**Action item**
Each line of the data that mentions the string "label" needs to be identified and copied.

**Entries provided**
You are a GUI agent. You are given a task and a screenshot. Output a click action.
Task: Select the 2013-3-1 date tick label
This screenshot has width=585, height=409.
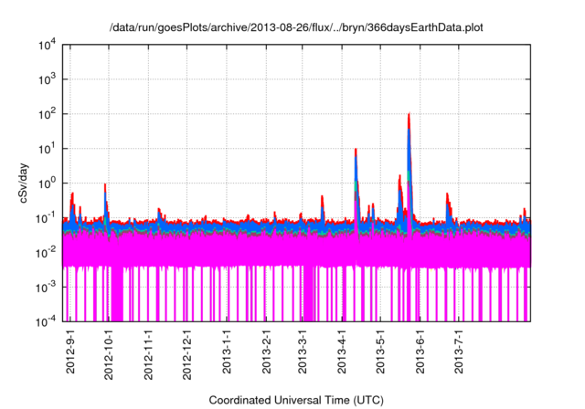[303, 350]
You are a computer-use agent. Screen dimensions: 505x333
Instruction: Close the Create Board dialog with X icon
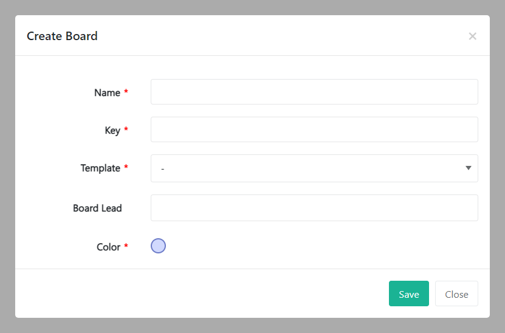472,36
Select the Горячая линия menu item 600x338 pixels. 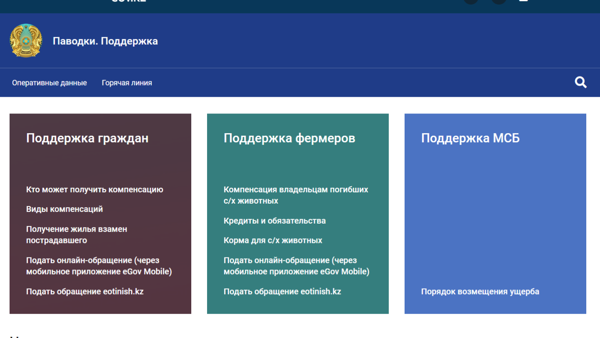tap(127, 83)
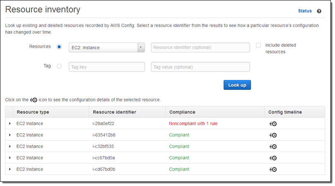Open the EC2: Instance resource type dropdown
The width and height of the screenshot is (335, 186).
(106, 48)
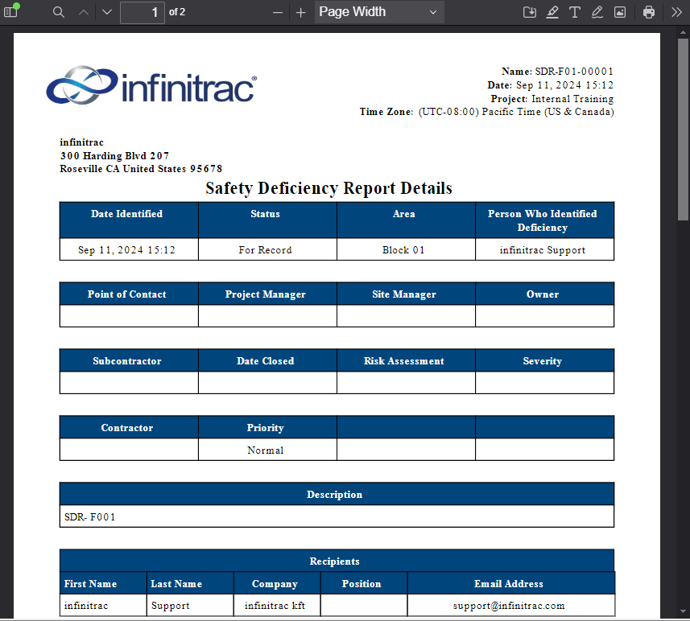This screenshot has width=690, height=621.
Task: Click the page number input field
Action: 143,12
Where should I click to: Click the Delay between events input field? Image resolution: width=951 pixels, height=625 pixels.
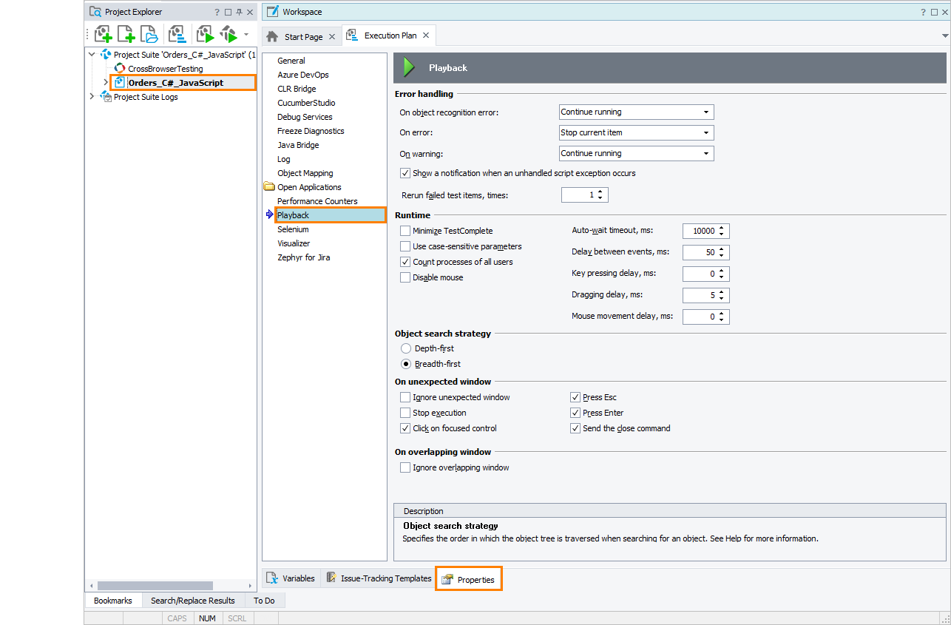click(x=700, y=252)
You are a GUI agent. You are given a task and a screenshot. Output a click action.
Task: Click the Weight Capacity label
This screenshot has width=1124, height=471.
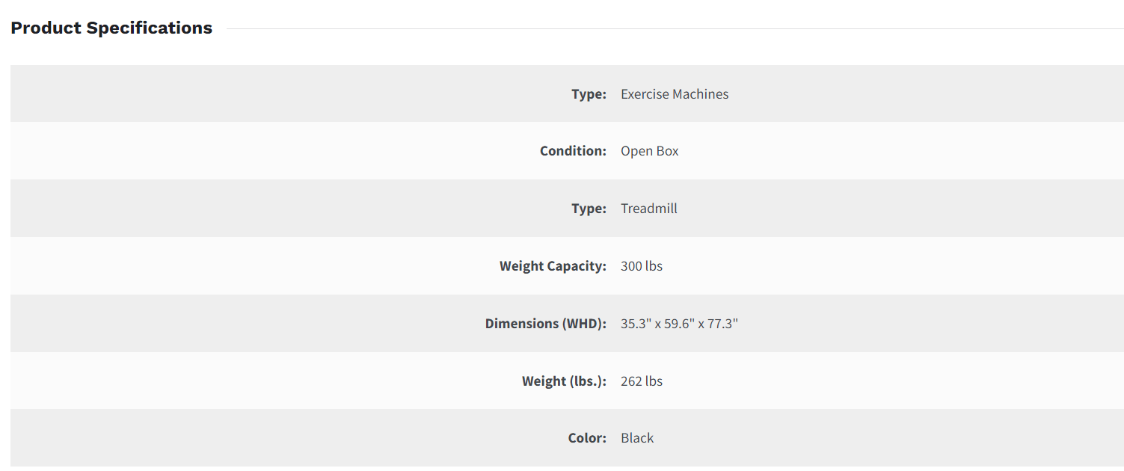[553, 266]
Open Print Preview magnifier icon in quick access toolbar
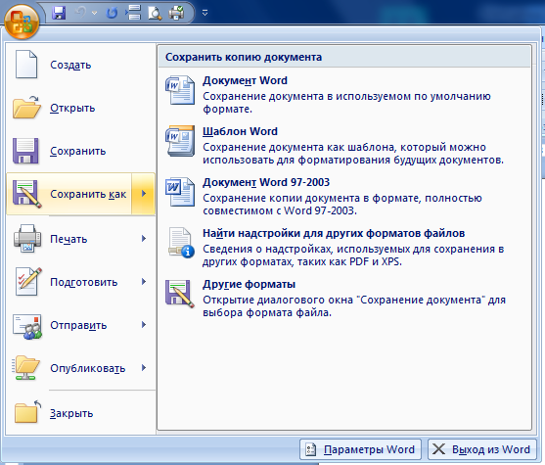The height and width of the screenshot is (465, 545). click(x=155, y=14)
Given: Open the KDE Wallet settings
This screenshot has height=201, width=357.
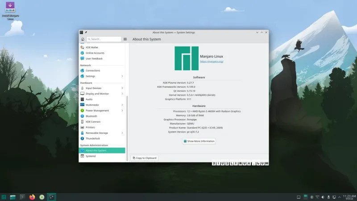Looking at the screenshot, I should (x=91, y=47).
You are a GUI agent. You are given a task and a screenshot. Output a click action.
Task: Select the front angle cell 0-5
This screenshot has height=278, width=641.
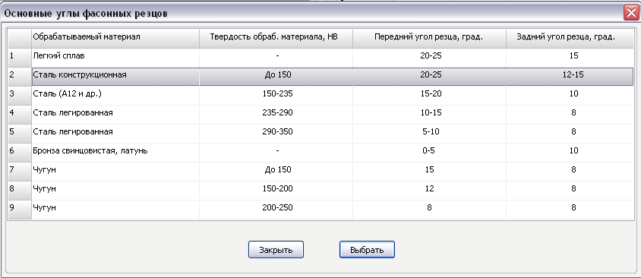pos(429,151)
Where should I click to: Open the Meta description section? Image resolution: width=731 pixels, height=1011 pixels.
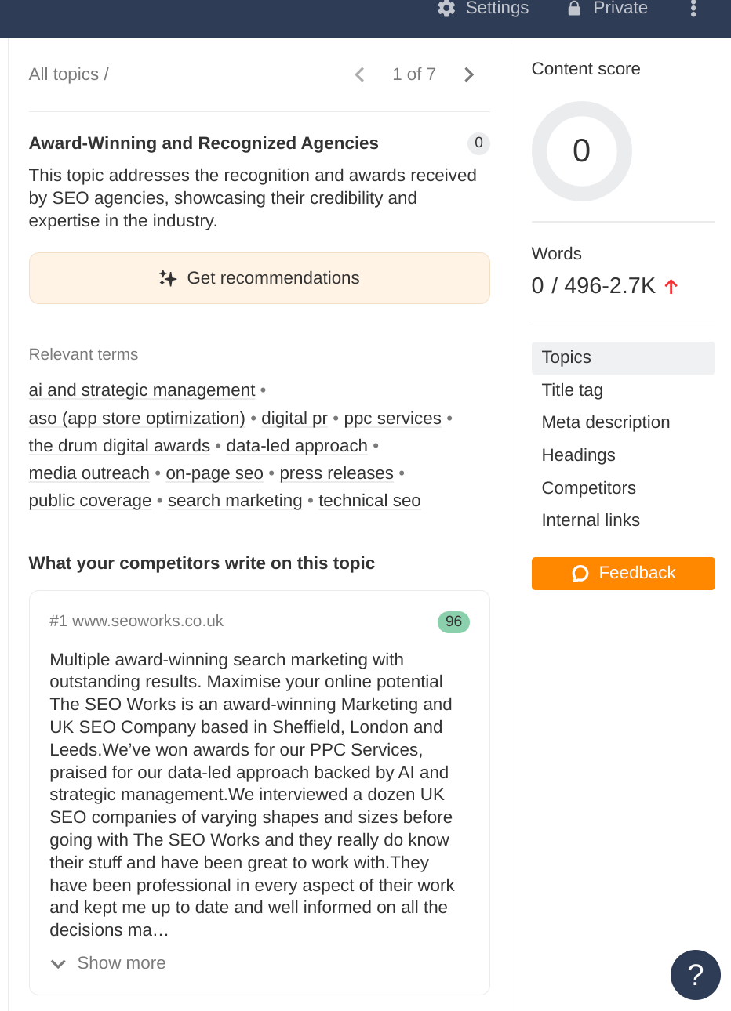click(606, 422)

**Task result**
Task: Select the 2013-3-1 date tick label
Task: Click the Weight Capacity label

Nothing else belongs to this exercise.